It is arguable that EDD (exploiting deferred destruction) might be a more useful name for the technique than RCU. The various patterns show ways that a reader can cope with non-destructive concurrent updates. A "copy" is sometimes used, but deferred destruction is always important.

To see how various patterns can apply to task lists, I have divided the various lists of tasks into five groups that are based roughly on the sort of transformation required. Each list can be identified either by the list_head or hlist_node in task_struct that is used to link tasks together, or by the list_head or hlist_head that forms the head of the list. Usually I'll use the former, though sometimes the head has a name that is easier to work with. These lists are all doubly-linked lists with both forward and backward pointers (i.e. next and prev).

Group 1: No transformation

The first group includes the cg_list that lists tasks in a given css_set (for cgroups), numa_entry that the fair scheduler uses, and rcu_node_entry that is used internally by RCU. Each of these lists has its own spinlock to provide exclusive access both for updates and for read access. So these lists don't make use of RCU at all.

== JOB A ==
In the text on RCU and task lists, what does each list in Group 1 use to give exclusive access for both updates and reads?
== JOB B ==
Carry the text on RCU and task lists forward from its last sentence.
The listing has no role in any of this.

== GIVEN DATA ==
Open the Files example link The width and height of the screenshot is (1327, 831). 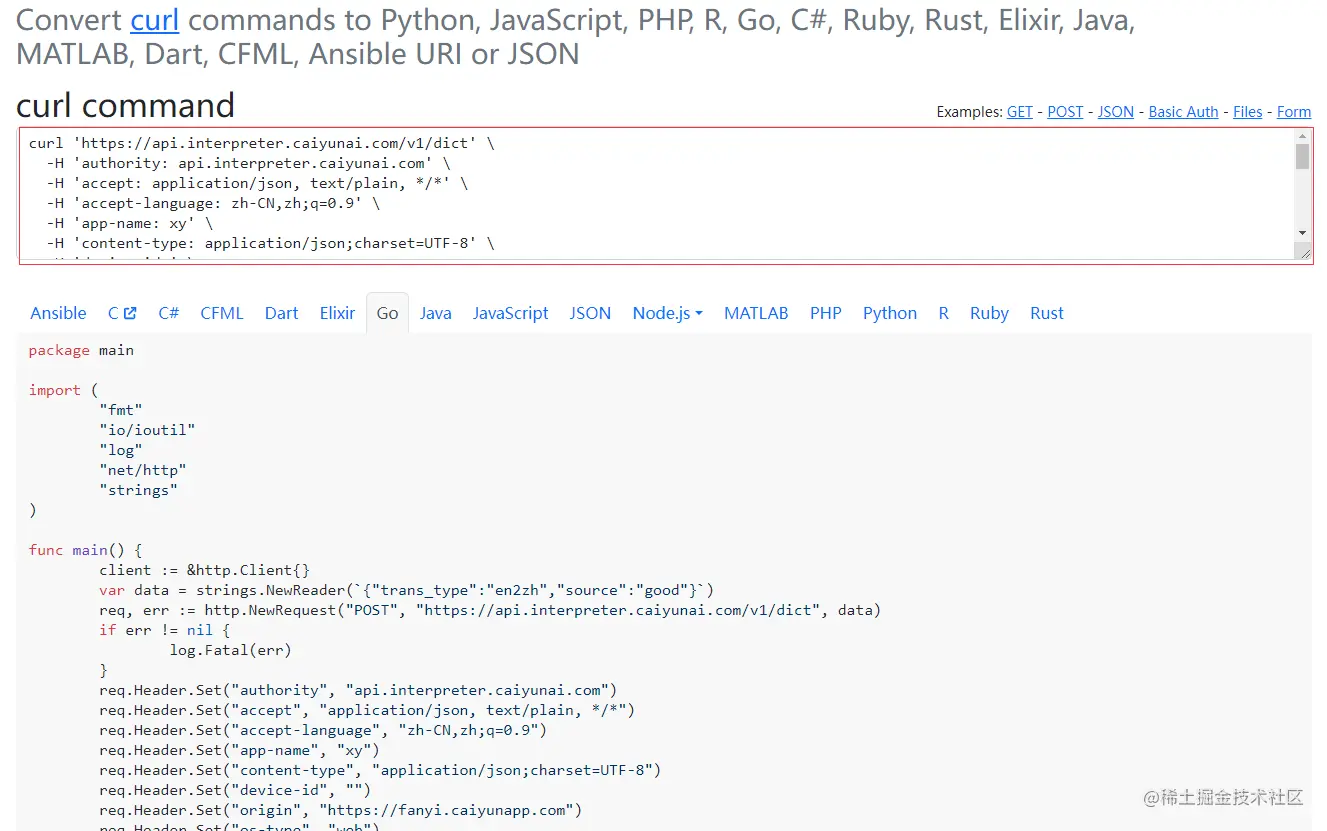[x=1247, y=112]
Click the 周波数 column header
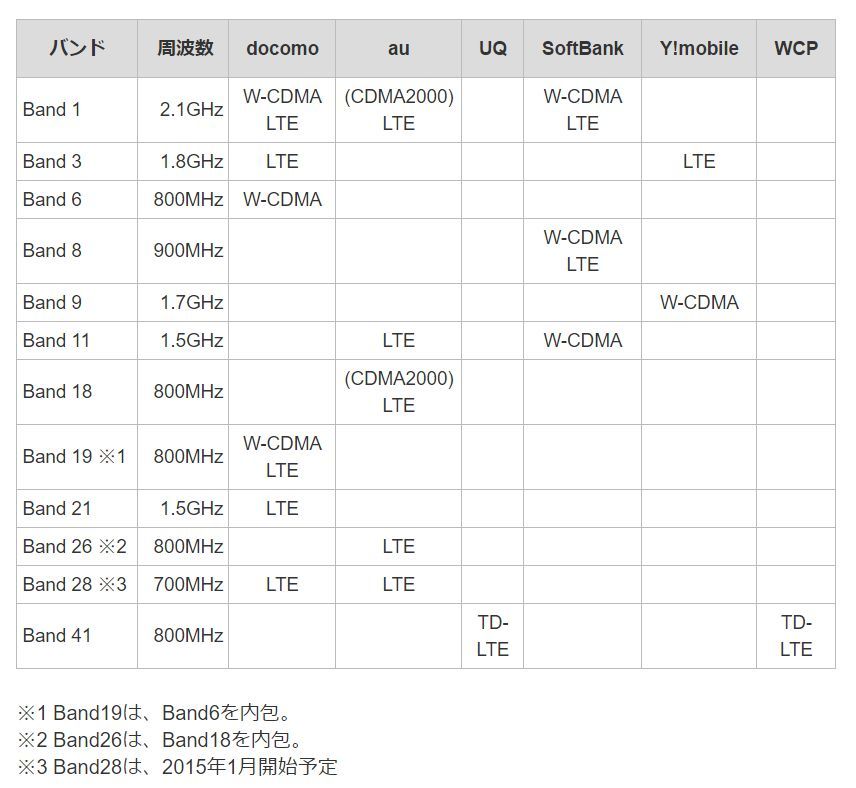Screen dimensions: 856x788 185,48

== EXPECTED ANSWER A ==
Each list uses its own spinlock.

== EXPECTED ANSWER B ==
In chapter 5 of his dissertation, Paul writes: "Since RCU is not intended to replace all existing synchronization mechanisms, it is necessary to know when and how to use it." The "when" is generally for read-mostly data structures, which these three lists appear not to be. The remaining lists are read-mostly and for this reason are, or were, protected by the tasklist_lock reader/writer lock. Converting them to use RCU is part of the pattern called "Reader-Writer-Lock/RCU Analogy", which is a meta-pattern that includes all the other patterns.

Group 2: Simply defer the destruction

The pattern "RCU Existence Locks" simply guarantees a reader that the object it is accessing will continue to "exist" at least until the access is finished. That is, the memory won't get used for some other purpose. So a spinlock inside the object will continue to behave like a spinlock, a counter like a counter and, importantly for linked lists, a next pointer will continue to point to the next item in the list, even if the object itself is removed from the list. This guarantee is sufficient for it to be safe to walk a list concurrently with new elements being added, or old elements being removed.

In task_struct, the tasks list and the thread_node list need just this behavior. The former is a list of all processes (technically all tasks which are thread-group leaders) and the latter is the list of all threads in a given thread group. In each case, a task is added at most once and is deleted only just before it is destroyed.

Inserting into the list requires that the new task_struct be fully initialized, including the next pointer, before the head of the list is updated to point to the new structure.

list insert

The deletion protocol requires that the next pointer in the previous element be moved past the item being deleted, and then for that item to continue to exit, with its next pointer intact, until the "grace period" (as the delay prior to destruction is called) has passed.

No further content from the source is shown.